Directions for this task
Extract the stretch of the Illinois flood report from "As of Sunday, July" through "Wednesday or Thursday.", copying it word for word.

Communities along the Des Plaines River in Lake County, Illinois, saw floodwaters begin to recede over the weekend. But Gov. Bruce Rauner on Sunday warned that areas along the Fox River might have to be evacuated because the river is expected to rise to record levels early this week, the Chicago Tribune reports.

A record more than 30 years old fell Saturday in Gurnee, when the Des Plaines River crested early Sunday morning at 12.01 feet, topping the record of 11.9 feet set in September 1986.

As of Sunday, July 16, only the Des Plaines River at Lincolnshire was predicted to rise and crest at 16.2 feet on Monday. The long-range forecast calls for the Des Plaines to fall below its seven-foot flood stage by Wednesday or Thursday.

Fox River Is Expected to Rise Six More Feet by Tuesday

As volunteers prepared sandbags at the public works building in Algonquin, Rauner announced that local officials might call for the evacuation of residents in Lake, McHenry, Kane and Cook counties. The Fox River is expected to climb another six feet by Tuesday, July 18.

“We want everyone to know that flooding can be significant, and we may be calling for evacuations,” Rauner told a news conference.

Supplied records
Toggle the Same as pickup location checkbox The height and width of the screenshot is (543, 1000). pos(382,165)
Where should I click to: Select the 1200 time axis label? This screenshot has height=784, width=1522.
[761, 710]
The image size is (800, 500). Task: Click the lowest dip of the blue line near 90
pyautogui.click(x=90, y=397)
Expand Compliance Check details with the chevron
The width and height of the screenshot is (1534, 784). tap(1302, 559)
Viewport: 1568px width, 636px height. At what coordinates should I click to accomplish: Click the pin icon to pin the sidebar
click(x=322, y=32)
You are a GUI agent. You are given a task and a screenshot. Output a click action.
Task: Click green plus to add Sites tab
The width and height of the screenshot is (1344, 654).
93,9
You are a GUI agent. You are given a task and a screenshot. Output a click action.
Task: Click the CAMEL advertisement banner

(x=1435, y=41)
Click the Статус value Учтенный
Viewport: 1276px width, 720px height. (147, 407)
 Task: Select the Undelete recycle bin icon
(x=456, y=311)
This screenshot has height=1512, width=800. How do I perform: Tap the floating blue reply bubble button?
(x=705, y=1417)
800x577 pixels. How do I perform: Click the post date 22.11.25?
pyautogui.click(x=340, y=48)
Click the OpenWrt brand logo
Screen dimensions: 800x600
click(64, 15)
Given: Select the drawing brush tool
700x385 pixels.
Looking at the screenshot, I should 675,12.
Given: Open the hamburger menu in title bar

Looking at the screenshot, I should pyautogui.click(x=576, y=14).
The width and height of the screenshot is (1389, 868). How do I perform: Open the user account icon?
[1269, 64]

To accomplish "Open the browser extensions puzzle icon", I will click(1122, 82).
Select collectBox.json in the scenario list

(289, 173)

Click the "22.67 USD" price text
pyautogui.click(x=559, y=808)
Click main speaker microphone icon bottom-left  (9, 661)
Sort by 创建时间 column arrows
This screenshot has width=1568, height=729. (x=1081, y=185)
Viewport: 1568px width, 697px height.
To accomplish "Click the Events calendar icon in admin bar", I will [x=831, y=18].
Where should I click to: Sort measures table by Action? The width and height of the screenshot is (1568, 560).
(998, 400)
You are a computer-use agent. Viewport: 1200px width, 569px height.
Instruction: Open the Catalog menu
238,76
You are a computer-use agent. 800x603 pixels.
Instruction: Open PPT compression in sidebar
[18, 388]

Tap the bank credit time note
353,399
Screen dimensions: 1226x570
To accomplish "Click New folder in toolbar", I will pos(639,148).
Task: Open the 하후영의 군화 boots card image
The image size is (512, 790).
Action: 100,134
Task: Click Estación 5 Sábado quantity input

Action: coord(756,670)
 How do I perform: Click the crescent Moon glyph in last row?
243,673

Answer
As of Sunday, July 16, only the Des Plaines River at Lincolnshire was predicted to rise and crest at 16.2 feet on Monday. The long-range forecast calls for the Des Plaines to fall below its seven-foot flood stage by Wednesday or Thursday.